2. Estimation (3 min)

Write Traffic

  • 2B DAU, average 20 reactions/day = 40B reactions/day
  • Average: 460K writes/sec, peak: 2M writes/sec
  • Each write: check if user already reacted → upsert/delete reaction → update counter

Read Traffic

  • Every post view shows reaction count. 2B DAU × 200 posts viewed/day = 400B post views/day
  • 4.6M reads/sec for reaction counts (but counts are cached on the post object — not a separate query)
  • “Who reacted” list: viewed much less frequently. ~1B queries/day = 11K reads/sec

Storage

  • Reaction records: 500B reactions × 30 bytes (user_id, post_id, reaction_type, timestamp) = 15TB
  • Reaction counts: 10B posts × 50 bytes (6 counters + total) = 500GB (easily fits in cache)
  • Active reaction count cache: top 1B posts × 50 bytes = 50GB Redis

Key Insight

Reads outnumber writes 10:1 for counts. The “like count” is shown on every post impression but only changes when someone reacts. This is a perfect case for denormalized counters — pre-compute and cache the count rather than counting rows at query time.


3. API Design (3 min)

React to a Post

POST /v1/reactions
  Body: {
    "content_id": "post_abc123",
    "content_type": "post",
    "reaction_type": "like"           // like, love, haha, wow, sad, angry
  }
  Response 200: {
    "action": "added",                // "added" or "changed" or "removed"
    "previous_reaction": null,        // or "like" if changed from like to love
    "counts": {
      "total": 1542,
      "like": 1203, "love": 187, "haha": 89,
      "wow": 31, "sad": 22, "angry": 10
    }
  }

// Toggle semantics:
// POST with reaction_type = "like" when user already liked → REMOVES the like
// POST with reaction_type = "love" when user already liked → CHANGES to love

Delete Reaction (explicit)

DELETE /v1/reactions?content_id=post_abc123&content_type=post
  Response 200: { "action": "removed", "counts": { ... } }

Get Reactions on a Post

GET /v1/reactions?content_id=post_abc123&content_type=post
  &filter=love&cursor=xxx&limit=20
  Response 200: {
    "counts": { "total": 1542, ... },
    "user_reaction": "like",          // current user's reaction (null if none)
    "reactors": [
      {"user_id": "u_1", "name": "Alice", "reaction": "love", "reacted_at": "..."},
      {"user_id": "u_2", "name": "Bob", "reaction": "love", "reacted_at": "..."},
      ...
    ],
    "next_cursor": "yyy"
  }

Key Decisions

  • Toggle via POST, not DELETE: Same endpoint for add/change/remove simplifies the client. The server determines the action based on current state.
  • Return updated counts in the write response: Client can update the UI immediately without a separate read. Saves a round-trip.
  • Cursor-based pagination for “who reacted”: Offset pagination breaks with high-velocity data. Cursor (last_reacted_at, user_id) is stable.

4. Data Model (3 min)

Reactions (Sharded MySQL/PostgreSQL)

Table: reactions
  content_id       | bigint         -- post, comment, or message ID
  content_type     | tinyint        -- 1=post, 2=comment, 3=message
  user_id          | bigint
  reaction_type    | tinyint        -- 1=like, 2=love, 3=haha, etc.
  created_at       | timestamp

  PRIMARY KEY: (content_id, content_type, user_id)
  -- Composite PK ensures one reaction per user per content item
  -- Shard key: content_id (all reactions for a post on same shard)
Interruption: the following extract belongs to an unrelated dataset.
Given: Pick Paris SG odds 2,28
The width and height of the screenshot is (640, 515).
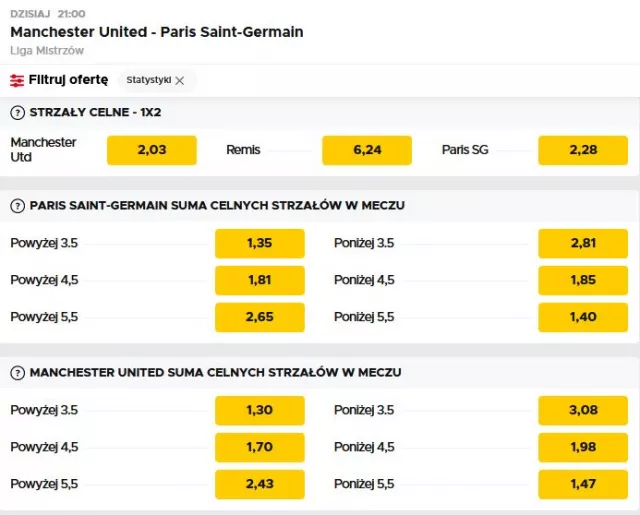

  INDEX: (user_id, created_at)
  -- For "posts I've reacted to" queries

Reaction Counts (Denormalized, Redis + DB)

Table: reaction_counts
  content_id       | bigint
  content_type     | tinyint
  total            | int
  count_like       | int
  count_love       | int
  count_haha       | int
  count_wow        | int
  count_sad        | int
  count_angry      | int
  updated_at       | timestamp

  PRIMARY KEY: (content_id, content_type)

Redis Cache Structure

// Reaction counts (hot path for every post render)
Key: rc:{content_id}
Type: Hash
Fields: total, like, love, haha, wow, sad, angry
TTL: 24 hours (refreshed on access)

// User's reaction on a post (for showing "you liked this")
Key: ur:{content_id}:{user_id}
Type: String
Value: reaction_type (1-6) or empty
TTL: 1 hour

Why These Choices

  • Sharded MySQL by content_id: Reactions are almost always queried by content_id (“show reactions on this post”). Sharding by content_id keeps all reactions for a post on one shard, avoiding scatter-gather.
  • Denormalized counts: COUNT(*) on 500B rows is not viable. Pre-computed counts served from cache handle 4.6M reads/sec with < 1ms latency.
  • Tinyint for reaction_type: Saves storage over varchar at 500B row scale. 1 byte × 500B = 500GB saved vs using a string.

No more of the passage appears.